Redistributions of source code must retain the above copyright notice, this list of conditions and the following disclaimer.
Redistributions in binary form must reproduce the above copyright notice, this list of conditions and the following disclaimer in the documentation and/or other materials provided with the distribution.

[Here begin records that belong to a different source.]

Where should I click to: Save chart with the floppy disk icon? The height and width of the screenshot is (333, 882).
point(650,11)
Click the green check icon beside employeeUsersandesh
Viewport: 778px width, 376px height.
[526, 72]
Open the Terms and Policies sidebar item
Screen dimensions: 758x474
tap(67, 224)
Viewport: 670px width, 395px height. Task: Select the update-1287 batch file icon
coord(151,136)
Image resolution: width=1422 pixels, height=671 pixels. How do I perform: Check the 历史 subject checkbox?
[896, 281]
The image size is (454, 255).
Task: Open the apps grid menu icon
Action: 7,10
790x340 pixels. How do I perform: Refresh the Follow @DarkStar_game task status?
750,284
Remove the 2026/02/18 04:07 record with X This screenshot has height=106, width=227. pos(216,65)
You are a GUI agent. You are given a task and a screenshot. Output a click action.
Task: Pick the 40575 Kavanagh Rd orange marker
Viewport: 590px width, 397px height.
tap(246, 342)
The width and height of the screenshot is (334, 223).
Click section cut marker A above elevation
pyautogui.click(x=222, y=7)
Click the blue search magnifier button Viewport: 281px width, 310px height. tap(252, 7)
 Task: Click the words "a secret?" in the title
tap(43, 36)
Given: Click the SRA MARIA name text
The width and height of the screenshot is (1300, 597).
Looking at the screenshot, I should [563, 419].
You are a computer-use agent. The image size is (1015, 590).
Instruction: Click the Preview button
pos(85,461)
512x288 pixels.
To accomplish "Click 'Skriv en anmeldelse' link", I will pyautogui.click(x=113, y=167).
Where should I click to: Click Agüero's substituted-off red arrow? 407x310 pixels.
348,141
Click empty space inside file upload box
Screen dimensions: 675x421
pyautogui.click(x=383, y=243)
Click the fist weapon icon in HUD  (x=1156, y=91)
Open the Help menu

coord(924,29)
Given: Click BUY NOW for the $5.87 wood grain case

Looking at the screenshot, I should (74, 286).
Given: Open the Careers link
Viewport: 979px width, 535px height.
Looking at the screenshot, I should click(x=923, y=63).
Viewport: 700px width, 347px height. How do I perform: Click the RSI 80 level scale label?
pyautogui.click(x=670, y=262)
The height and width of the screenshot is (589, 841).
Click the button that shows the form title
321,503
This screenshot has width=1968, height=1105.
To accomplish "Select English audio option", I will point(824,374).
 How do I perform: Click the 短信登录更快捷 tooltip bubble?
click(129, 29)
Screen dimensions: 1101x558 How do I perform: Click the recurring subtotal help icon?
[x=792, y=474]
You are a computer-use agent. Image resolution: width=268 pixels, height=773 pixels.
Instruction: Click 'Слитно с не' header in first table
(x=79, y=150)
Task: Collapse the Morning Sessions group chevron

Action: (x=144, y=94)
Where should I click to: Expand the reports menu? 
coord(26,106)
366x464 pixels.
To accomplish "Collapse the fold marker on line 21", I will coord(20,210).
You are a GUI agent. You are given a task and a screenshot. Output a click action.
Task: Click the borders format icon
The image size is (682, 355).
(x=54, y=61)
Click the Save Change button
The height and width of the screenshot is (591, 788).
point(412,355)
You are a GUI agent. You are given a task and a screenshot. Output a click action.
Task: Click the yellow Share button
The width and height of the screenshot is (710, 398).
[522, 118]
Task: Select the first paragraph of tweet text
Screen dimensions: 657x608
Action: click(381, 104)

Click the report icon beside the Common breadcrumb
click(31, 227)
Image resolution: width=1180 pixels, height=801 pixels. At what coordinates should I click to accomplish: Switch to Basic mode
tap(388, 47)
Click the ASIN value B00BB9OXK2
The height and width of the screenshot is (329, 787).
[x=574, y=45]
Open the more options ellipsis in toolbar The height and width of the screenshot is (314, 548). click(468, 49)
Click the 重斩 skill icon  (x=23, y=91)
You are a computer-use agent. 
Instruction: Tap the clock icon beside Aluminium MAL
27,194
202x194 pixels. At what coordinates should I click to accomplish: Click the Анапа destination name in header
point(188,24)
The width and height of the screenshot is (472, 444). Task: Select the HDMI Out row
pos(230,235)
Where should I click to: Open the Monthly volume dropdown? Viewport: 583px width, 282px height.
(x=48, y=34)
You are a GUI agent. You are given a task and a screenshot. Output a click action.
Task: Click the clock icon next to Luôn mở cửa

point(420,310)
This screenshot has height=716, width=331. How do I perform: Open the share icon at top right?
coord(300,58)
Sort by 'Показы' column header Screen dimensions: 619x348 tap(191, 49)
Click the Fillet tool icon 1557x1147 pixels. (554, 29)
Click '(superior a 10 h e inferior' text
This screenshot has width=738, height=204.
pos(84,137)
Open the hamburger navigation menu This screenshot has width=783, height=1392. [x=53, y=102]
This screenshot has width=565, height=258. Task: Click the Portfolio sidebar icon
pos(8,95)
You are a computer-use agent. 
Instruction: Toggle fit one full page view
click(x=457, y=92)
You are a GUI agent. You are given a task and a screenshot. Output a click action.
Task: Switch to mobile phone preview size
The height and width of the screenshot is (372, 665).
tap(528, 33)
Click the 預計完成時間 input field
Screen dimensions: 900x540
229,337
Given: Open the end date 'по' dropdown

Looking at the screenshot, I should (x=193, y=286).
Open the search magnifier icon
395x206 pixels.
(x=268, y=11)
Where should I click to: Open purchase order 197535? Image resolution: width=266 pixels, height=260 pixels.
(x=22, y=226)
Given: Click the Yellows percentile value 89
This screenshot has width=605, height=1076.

THIS SOFTWARE IS PROVIDED BY THE COPYRIGHT HOLDERS AND CONTRIBUTORS "AS IS" AND ANY EXPRESS OR IMPLIED WARRANTIES, INCLUDING, BUT NOT LIMITED TO, THE IMPLIED WARRANTIES OF MERCHANTABILITY AND FITNESS FOR A PARTICULAR PURPOSE ARE DISCLAIMED. IN NO EVENT SHALL THE COPYRIGHT OWNER OR CONTRIBUTORS BE LIABLE FOR ANY DIRECT, INDIRECT, INCIDENTAL, SPECIAL, EXEMPLARY, OR CONSEQUENTIAL DAMAGES (INCLUDING, BUT NOT LIMITED TO, PROCUREMENT OF SUBSTITUTE GOODS OR SERVICES; LOSS OF USE, DATA, OR PROFITS; OR BUSINESS INTERRUPTION) HOWEVER CAUSED AND ON ANY THEORY OF LIABILITY, WHETHER IN CONTRACT, STRICT LIABILITY, OR TORT (INCLUDING NEGLIGENCE OR OTHERWISE) ARISING IN ANY WAY OUT OF THE USE OF THIS SOFTWARE, EVEN IF ADVISED OF THE POSSIBILITY OF SUCH DAMAGE.